# New ferrets soon!! tomorrow maybe...



## Jekkarat005 (Jul 18, 2011)

Contrary to my previous assumption (sooo many smart words ) I may be getting my two kits tomorrow. I managed to finish their set up a little faster then I expected (although some of the ferret proofing still needs testing), and managed to (get my dad to) put their sleeping hutch together . I'm sooo excited, I've been waiting for these ferrets since they were born and waay longer for a ferret at all.

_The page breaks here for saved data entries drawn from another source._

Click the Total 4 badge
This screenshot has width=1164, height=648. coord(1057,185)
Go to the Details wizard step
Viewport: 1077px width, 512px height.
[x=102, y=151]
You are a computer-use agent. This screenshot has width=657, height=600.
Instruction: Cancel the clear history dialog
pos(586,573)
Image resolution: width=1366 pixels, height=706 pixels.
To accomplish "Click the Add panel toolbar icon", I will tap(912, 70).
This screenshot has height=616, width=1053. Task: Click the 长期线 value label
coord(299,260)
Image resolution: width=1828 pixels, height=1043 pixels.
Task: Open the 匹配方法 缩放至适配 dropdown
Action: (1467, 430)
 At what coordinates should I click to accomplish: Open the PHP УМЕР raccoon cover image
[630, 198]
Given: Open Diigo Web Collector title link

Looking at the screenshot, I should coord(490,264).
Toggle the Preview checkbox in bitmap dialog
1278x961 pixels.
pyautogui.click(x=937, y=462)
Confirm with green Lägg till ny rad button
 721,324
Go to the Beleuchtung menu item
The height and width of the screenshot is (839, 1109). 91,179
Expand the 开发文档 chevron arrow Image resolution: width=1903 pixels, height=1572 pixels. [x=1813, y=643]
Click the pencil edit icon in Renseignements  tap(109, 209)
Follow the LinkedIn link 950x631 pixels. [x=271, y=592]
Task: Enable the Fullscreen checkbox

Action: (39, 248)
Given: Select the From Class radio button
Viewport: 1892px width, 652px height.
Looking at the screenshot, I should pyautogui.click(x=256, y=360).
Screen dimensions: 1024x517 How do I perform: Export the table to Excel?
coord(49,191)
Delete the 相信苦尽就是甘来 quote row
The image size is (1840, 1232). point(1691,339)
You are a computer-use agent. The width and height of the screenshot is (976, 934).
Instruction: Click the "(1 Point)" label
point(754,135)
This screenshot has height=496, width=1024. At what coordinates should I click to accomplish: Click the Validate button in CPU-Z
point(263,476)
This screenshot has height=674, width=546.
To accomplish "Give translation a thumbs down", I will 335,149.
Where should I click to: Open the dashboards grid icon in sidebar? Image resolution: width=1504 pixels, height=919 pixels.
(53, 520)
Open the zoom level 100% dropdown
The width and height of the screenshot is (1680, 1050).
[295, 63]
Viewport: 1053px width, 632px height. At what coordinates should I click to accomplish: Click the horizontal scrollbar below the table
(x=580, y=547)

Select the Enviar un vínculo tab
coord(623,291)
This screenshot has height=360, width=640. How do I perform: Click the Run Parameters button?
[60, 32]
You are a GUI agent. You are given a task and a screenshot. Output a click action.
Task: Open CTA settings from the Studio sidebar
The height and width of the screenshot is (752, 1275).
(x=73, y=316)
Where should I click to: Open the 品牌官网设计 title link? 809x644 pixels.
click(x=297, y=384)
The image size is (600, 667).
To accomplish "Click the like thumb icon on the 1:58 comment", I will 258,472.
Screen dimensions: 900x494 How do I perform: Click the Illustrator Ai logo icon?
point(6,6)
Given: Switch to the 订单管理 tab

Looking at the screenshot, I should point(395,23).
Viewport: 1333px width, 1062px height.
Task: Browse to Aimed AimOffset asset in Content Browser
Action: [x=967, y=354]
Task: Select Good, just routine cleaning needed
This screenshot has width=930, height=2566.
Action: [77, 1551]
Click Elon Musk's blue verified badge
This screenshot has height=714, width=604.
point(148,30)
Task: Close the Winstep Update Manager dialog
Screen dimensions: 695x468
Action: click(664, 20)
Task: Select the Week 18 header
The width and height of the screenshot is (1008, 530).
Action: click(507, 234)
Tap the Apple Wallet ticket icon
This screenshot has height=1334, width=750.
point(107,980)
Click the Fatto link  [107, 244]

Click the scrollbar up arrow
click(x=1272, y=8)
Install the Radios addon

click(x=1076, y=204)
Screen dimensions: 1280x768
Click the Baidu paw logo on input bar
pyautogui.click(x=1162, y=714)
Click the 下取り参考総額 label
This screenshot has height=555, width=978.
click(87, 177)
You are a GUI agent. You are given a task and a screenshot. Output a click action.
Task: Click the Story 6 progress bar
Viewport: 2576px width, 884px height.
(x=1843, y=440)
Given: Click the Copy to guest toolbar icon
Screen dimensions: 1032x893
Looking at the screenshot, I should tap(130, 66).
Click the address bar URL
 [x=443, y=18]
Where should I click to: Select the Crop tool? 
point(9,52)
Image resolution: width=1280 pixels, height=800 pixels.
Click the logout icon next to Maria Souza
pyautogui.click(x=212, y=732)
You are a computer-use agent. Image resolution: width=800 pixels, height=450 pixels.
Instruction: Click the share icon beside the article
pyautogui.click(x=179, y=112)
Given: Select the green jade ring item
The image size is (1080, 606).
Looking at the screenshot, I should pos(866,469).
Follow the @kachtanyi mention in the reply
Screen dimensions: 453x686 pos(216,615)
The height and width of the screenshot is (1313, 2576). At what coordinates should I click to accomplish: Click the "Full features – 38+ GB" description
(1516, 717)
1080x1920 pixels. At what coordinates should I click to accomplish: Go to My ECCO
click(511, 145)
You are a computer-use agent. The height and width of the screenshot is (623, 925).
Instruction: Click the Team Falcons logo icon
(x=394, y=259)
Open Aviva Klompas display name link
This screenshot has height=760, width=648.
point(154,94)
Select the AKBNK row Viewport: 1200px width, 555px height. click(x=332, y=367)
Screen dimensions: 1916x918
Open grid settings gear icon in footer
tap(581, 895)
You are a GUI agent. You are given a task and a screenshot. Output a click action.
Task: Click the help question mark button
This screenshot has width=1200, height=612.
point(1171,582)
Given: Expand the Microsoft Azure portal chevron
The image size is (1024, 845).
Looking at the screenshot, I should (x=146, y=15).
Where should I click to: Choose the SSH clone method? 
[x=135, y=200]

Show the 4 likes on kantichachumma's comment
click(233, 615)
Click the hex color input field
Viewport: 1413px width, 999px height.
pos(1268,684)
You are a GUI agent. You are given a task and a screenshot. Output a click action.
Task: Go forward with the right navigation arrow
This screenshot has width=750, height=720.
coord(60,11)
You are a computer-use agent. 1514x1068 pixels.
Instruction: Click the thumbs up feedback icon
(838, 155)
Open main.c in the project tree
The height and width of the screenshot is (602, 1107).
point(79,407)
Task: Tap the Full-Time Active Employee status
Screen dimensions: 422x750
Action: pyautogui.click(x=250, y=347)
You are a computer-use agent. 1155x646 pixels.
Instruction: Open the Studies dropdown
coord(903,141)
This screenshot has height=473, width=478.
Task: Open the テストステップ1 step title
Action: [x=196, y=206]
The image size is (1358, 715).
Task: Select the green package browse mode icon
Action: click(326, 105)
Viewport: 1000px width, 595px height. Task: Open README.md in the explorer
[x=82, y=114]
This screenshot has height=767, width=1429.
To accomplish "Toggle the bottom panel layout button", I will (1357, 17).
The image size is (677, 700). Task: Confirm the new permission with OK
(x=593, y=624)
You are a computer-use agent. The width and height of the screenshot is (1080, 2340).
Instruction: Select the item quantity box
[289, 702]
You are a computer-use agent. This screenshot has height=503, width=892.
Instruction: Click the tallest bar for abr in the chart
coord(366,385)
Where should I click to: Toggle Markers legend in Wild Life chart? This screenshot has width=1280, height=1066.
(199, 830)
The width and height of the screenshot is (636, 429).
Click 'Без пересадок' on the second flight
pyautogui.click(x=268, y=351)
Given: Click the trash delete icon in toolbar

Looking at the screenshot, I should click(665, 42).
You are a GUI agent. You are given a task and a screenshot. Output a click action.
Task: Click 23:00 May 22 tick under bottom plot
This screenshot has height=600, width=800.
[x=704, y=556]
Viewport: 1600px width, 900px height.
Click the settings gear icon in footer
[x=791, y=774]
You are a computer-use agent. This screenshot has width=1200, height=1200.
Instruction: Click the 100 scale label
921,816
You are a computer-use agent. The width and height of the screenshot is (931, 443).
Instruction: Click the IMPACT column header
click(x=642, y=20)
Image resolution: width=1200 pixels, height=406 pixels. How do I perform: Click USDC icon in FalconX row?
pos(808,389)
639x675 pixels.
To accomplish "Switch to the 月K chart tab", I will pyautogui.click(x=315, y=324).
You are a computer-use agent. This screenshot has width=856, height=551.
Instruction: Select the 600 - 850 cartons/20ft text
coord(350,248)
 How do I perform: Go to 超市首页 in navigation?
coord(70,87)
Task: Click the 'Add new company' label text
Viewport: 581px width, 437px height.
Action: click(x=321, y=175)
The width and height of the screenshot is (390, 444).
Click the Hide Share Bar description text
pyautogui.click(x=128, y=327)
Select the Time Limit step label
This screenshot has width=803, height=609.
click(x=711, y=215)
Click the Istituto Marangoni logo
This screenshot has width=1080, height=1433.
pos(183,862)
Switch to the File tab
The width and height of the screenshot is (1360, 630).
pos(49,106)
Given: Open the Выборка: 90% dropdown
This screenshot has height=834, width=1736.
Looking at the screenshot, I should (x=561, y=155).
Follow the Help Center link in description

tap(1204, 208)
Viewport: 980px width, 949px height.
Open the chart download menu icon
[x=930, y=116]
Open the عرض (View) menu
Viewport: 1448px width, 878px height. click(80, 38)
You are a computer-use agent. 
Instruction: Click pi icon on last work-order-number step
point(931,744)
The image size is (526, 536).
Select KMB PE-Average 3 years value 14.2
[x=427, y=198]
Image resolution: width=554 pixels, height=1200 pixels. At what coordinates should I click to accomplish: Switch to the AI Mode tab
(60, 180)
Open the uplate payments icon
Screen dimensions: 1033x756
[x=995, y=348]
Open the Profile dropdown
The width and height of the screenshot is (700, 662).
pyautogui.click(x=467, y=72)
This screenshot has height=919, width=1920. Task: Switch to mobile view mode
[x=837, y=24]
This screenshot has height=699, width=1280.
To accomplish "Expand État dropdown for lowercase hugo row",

They are almost nine weeks old, I wish I'd got some pictures today, but I'll just have to get some tomorrow. There are only 10 left out of two litters, two of which are already called for by the owner who wants some hobs for ferreting. My sister's having second thoughts about the one she wants since we agreed that one would be mine and the other hers, although I really like the sandy colored jill since she has never nipped hard and is very laid back (as is little fable, the sable polecat I want). It's a shame because I know It's not really my decision (even though I'm paying for everything :sad

She wants a dark polecat now, which I think is from the other litter and seems to be a mini daredevil. I mean if she wants trouble that's fine by me, I'm not going to complain because I'm still getting ferrets , It's a lifetime ambition achieved and my gosh I'm going to work hard to get them litter trained, nip trained and leash trained...bring it on!!


----------